Alguien me tomó del brazo y me llevó a una sala llena de armas y armaduras. Me indicó que me preparara, que pronto empezaría la batalla. Quise decirle que yo no era de esta guerra, pero no me escuchó. Los gritos sonaban por todas partes. Yo trataba de buscar, entre el alboroto, a aquella mujer que me había invitado a entrar. Quizás ella tuviera la forma de poder salir.

La vi entrar en la torre y corrí tras ella. Casi sin hablar, me llevó hasta los condes. Estaban tranquilos, comiendo faisán con frutas, como si la guerra no fuera con ellos. Me invitaron pero me negué. No me parecía nada apropiado. Reían como bobos. Me interrogaron, a su manera, pero tampoco parecía importarles mucho. Al final, entre risas, decidieron acusarme de ser un espía del enemigo. “Que lo descuarticen en el patio del castillo” dijo el conde. “Y desnudo”, dijo la condesa.
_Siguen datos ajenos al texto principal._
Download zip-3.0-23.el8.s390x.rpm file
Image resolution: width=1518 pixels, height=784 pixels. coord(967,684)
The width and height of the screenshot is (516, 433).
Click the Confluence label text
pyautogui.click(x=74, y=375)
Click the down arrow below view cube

La muchacha se tapaba la cara y trataba de sujetar la puerta para que no entraran los guerreros enemigos que ya habían conquistado el castillo, matado a sus habitantes e incendiado las cuadras, los muros y la propia torre. Solo aquella estancia quedaba en pie.

Los condes de Villagrande estaban ya con los postres cuando lograron derribar la puerta. Nos apartaron a la muchacha y a mí y arrojaron un montón de lanzas que fueron atravesando los cuerpos de los condes. “Por traidores y por enemigos del pueblo”, dijo el que parecía estar al mando. Prendieron fuego a los suntuosos cortinajes y nos arrastraron con ellos hasta fuera del castillo en llamas.
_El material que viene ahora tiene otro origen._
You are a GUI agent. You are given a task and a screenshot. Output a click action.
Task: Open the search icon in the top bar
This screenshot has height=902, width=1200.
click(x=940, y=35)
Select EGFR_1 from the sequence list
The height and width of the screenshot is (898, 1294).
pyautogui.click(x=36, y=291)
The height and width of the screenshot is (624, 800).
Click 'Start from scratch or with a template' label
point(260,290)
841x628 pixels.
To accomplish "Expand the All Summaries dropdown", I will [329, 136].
Todo estaba en ruinas. La muchacha se marcharía con ellos. Me invitaron a mí también pero prefería quedarme por allí. Me despedí, todavía atónito y muerto de miedo, de la muchacha a la que pregunté cómo volvía yo a mi vida real.

“Ésta es la realidad. Has logrado salvarte. Algún día escribiré la historia de este castillo, aunque es probable que no hable de ti porque apenas te conozco y no sabría explicar tu presencia en esta tierra”, me dijo. Sonrió, montó en su caballo y se alejó.

Cuando volví la mirada al castillo, ellos ya se habían perdido tras el horizonte.

Ahora, de nuevo, solo eran unas ruinas, tal como yo lo vi al principio. Su puente levadizo estaba levantado y el foso, descuidado, ya no tenía agua. Solo hierbajos y alguna lagartija suelta tomando el sol. Ya no quedaban restos del incendio aunque la ruina en que estaba daba testimonio de lo que allí había sucedido.

Volví a leer lo que ponía en el atril indicador y maldije a aquella muchacha que escribió la historia tratando de salvar el honor y la gloria de sus señores condes. De nada valdría lo que yo dijera.

No obstante, lleno de rabia, saqué mi bolígrafo y escribí: “Mentira”, encima de la inscripción.